Visualization Homework Help | Visualization Using R Programming

Aug 25, 20216 min read

In this blog we will cover different types of visualizations which is more useful to create attractive visual effects as per your need with R programming.

How to use Annotations, Text, Rectangle and An Arrow

By using annotate function we can add specific details to the plot , This is handy for adding minor annotations (like text labels) In the given plot we can understand the features of a flower like petal length , petal width with respect to the species. by this graph we can segment the species by there feature values(petal length , petal width) These annotations makes it easy o understand what the plot is actually telling.

library(tidyverse)
data(iris)

# Load data here
head(iris)

## Sepal.Length Sepal.Width Petal.Length Petal.Width Species ## 1 5.1 3.5 1.4 0.2 setosa ## 2 4.9 3.0 1.4 0.2 setosa ## 3 4.7 3.2 1.3 0.2 setosa ## 4 4.6 3.1 1.5 0.2 setosa ## 5 5.0 3.6 1.4 0.2 setosa ## 6 5.4 3.9 1.7 0.4 setosa

Do the following:

1. Make a plot. Any kind of plot will do (though it might be easiest to work with geom_point()).

2. Label (some or all of) the points using one of geom_text(), geom_label(), geom_text_repel(), or geom_label_repel(). You might need to make a new indicator variable so that you only highlight a few of the points instead of all of them.

3. Add *at least two each** the following annotations somewhere on the plot using annotate():

– Text

– An arrow (make a curved arrow for bonus fun)

– A rectangle

You can add more if you want, but those three are the minimum. Try to incorporate the annotations into the design of the plot rather than just placing them wherever.

Implementation

p = ggplot(iris, aes(x=Petal.Length, y=Petal.Width, color=Species)) + geom_point() + labs(title="petal length vs petal width", x="Petal Length", y="Petal Width") 
p + annotate("rect", xmin = 5, xmax = 7, ymin = 1.75, ymax = 2.75,
  alpha = .2,fill='blue')+annotate("text", x = 6, y = 2.6, label = "virginica")+
  annotate("rect", xmin = 0.5, xmax = 2, ymin = 0, ymax = 0.75,
  alpha = .2,fill='red')+annotate("text", x = 1, y = 0.7, label = "Seosta")+
    annotate(geom = "curve", x = 2, y = 1.75, xend = 0.75, yend = 0.75, 
    curvature = .3, arrow = arrow(length = unit(2, "mm")))+annotate("text", x = 2.5, y = 1.75, label = "Extreme Ends")+
    annotate(geom = "curve", x = 3, y = 1.75, xend =5, yend = 2.5, 
    curvature = .4, arrow = arrow(length = unit(2, "mm")))

Output:

How to use tidyverse and ggplot

The tidyverse and ggplot are two of my favorite tools. The tidyverse is a fantastic tool for exploratory data analysis, and ggplot is fantastic. The capacity to ingest data, change it, and visualise it that these tools enable is tremendously powerful. There are other supplementary packages in addition to the core tidyverse. There is one function in all of these packages that provides a tremendous amount of value for a single function call. ggplotly() is used to build interactive visualizations using your ggplot() methods. The primary benefits it provides, in my opinion, are:

You can move around the plot by zooming in and out.

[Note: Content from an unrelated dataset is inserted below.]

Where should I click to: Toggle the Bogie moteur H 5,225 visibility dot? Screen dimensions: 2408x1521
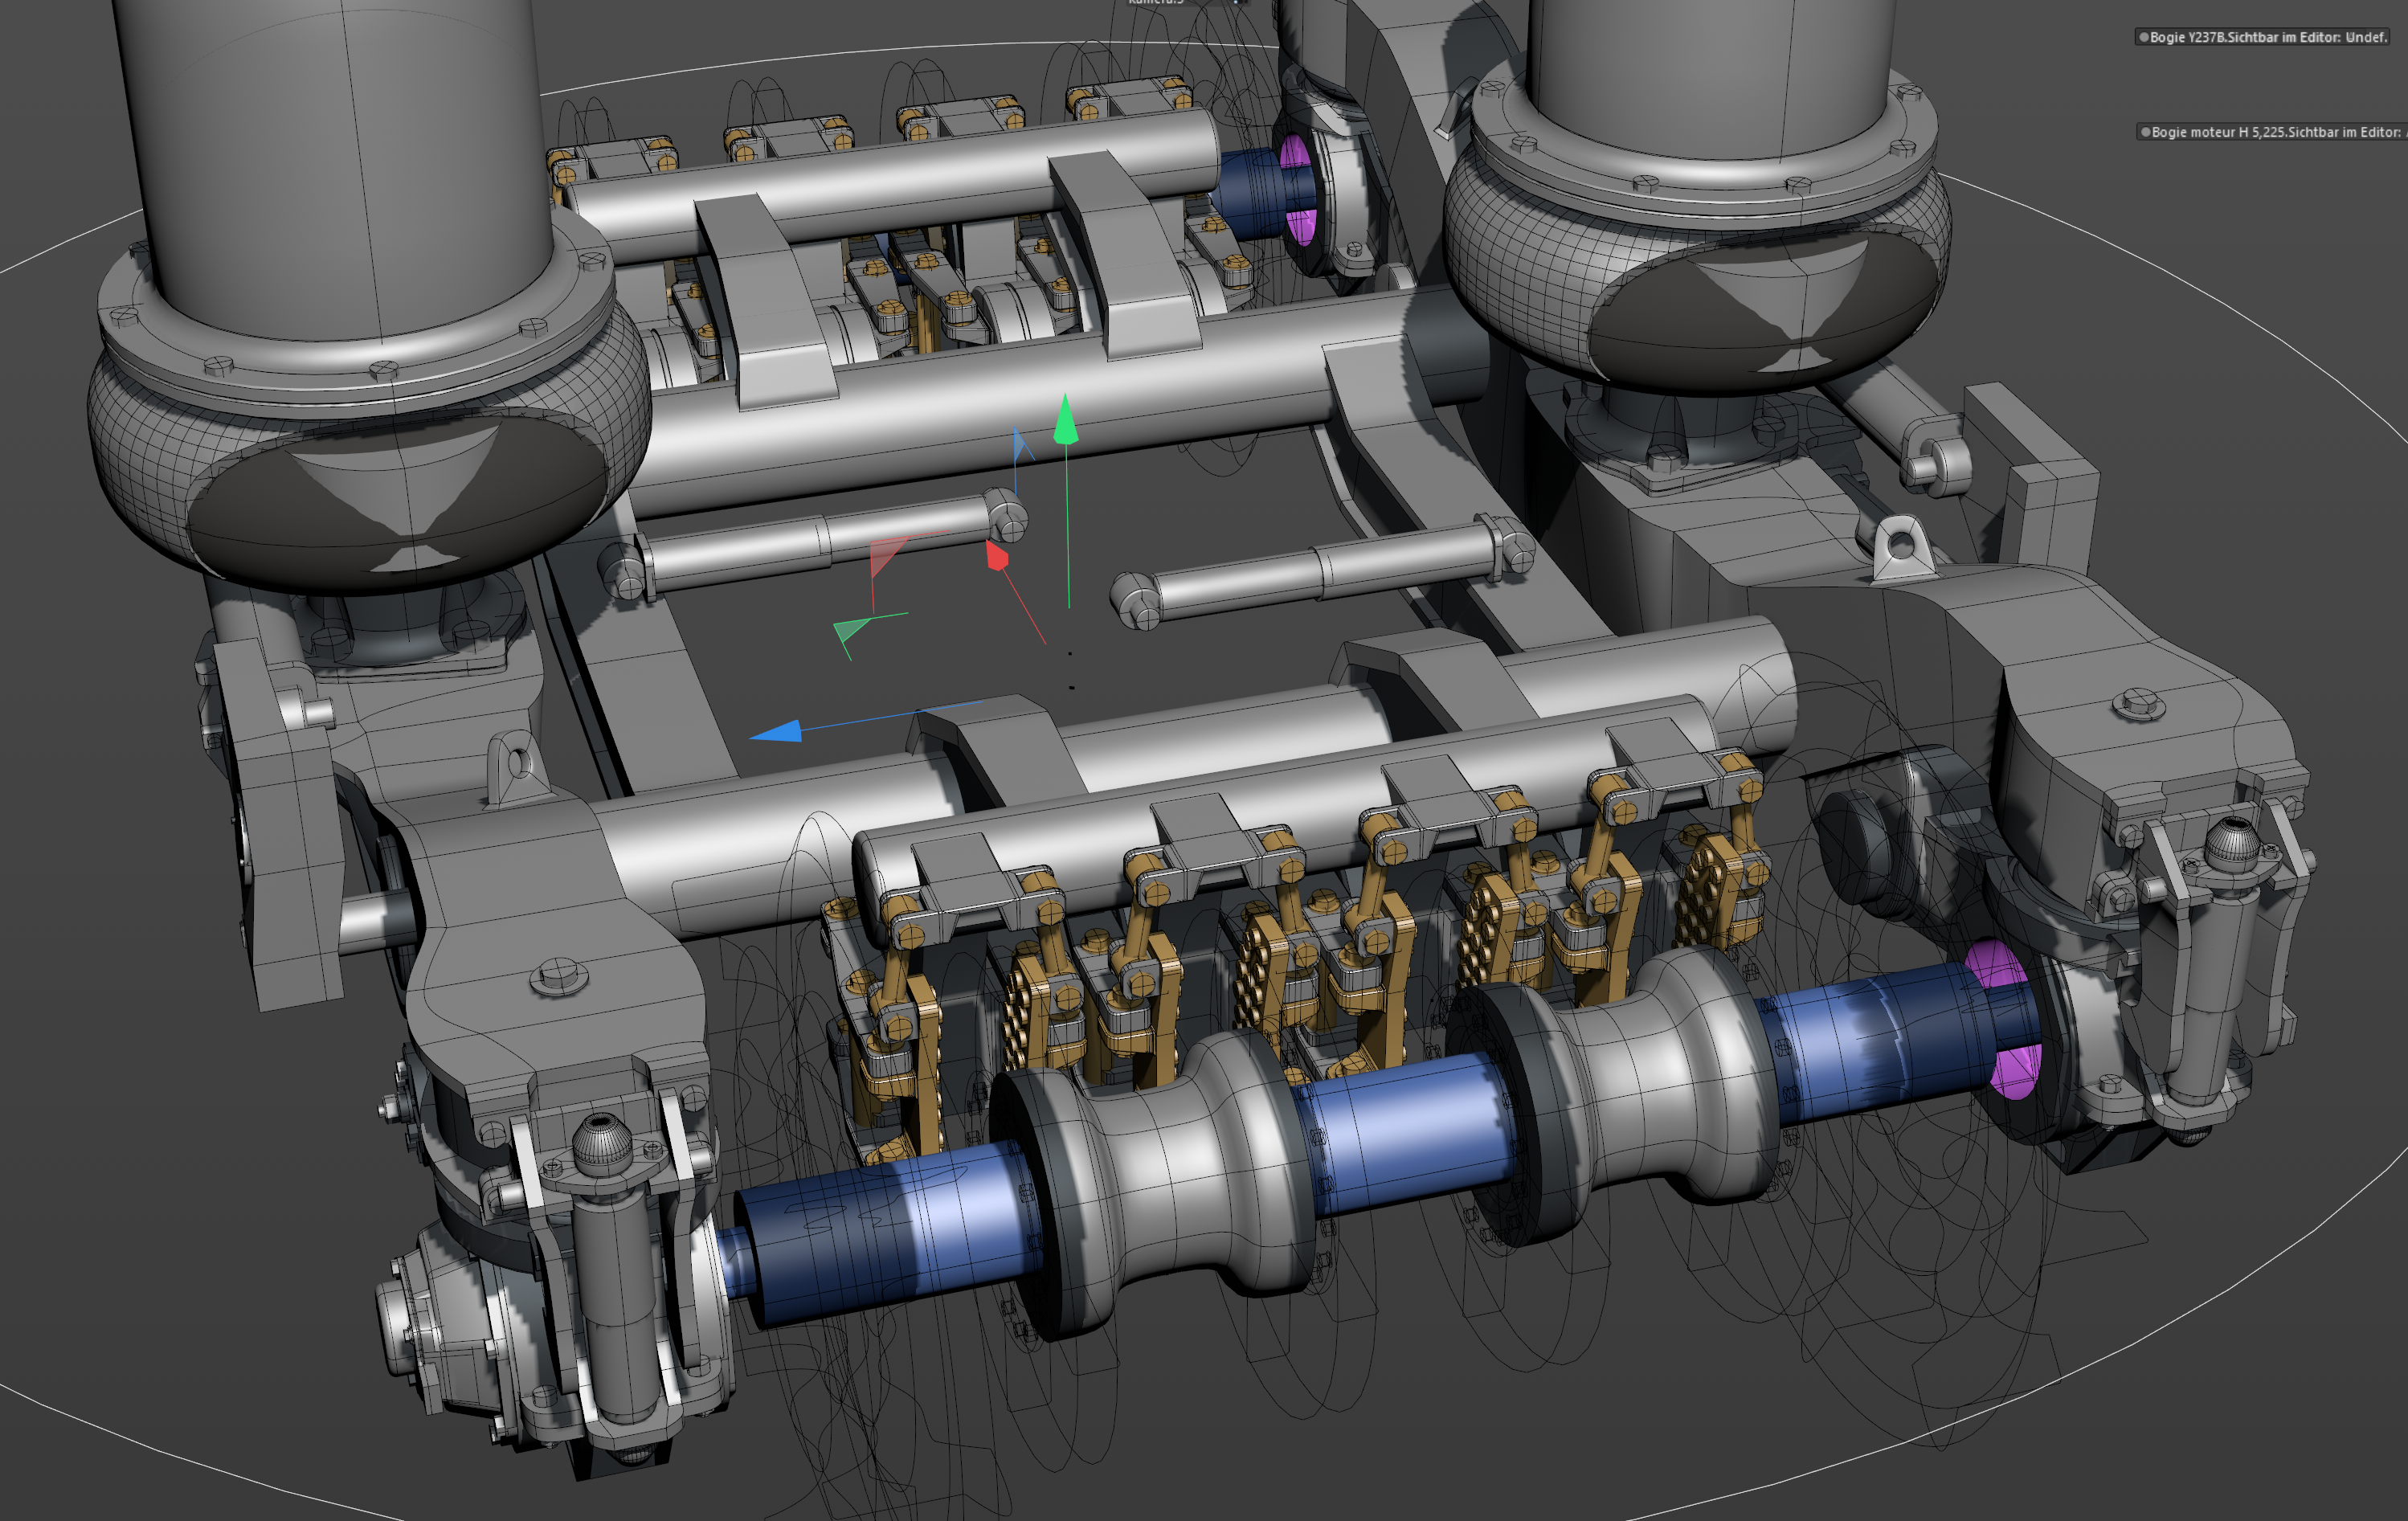pos(2144,132)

You can see the value of points by hovering over them.

library(tidyverse)
library(plotly)
state = data.frame(state.x77, state.region, state.abb) 
head(state)

Output:

Do the following:

1. Make a plot. Any kind of plot will do (though it might be easiest to work with geom_point()).

2. Make the plot interactive with ggplotly().

3. Make sure the hovering tooltip is more informative than the default.

Implementation

g <- ggplot(state, aes(x = reorder(state.region, -Income, median), y = Income))+
  
   labs(title="Percapita Income with respect to the region ", y="Per Capita Income") +
  geom_boxplot()
  
subplot(ggplotly(g, tooltip = c("text", "Income"))) %>% 
  layout(showlegend = FALSE,
         annotations = list(
  list(x = 0.1 , y = 1.05, text = "US Income Per Capita", showarrow = F, xref='paper', yref='paper')))

Output:

How to Create Time series graphs

This exercise is very important with respect to time-related data, Time series graphs can be used to see how counts or numerical values have changed over time. Points are drawn along the x-axis and joined by a continuous line since date and time information is continuous understanding the time-related data is very important and widely used in many domains like stock price prediction, weather prediction, so it would be difficult for us to look at the numerical data and understand the pattern but when we plot it’s easy for even a layman to understand that, these time-related plots play a major role in the corporate world this help to convince the stack holder about the results of the analysis In the below graph it shows the US Monthly Natural Gas Consumption,with the help of this graph its easy to visualize and understand the pattern.

library(tidyverse)
library(plotly)
library(TSstudio)
data("Coffee_Prices")
df <- ts_to_prophet(USgas)
colnames(df)=c('date','Billion_Cubic_Feet')
head(df)

Output:

## date Billion_Cubic_Feet ## 1 2000-01-01 2510.5 ## 2 2000-02-01 2330.7 ## 3 2000-03-01 2050.6 ## 4 2000-04-01 1783.3 ## 5 2000-05-01 1632.9 ## 6 2000-06-01 1513.1

Do the following:

1. Load some time-related data

2. Make a plot to show how that data changes over time.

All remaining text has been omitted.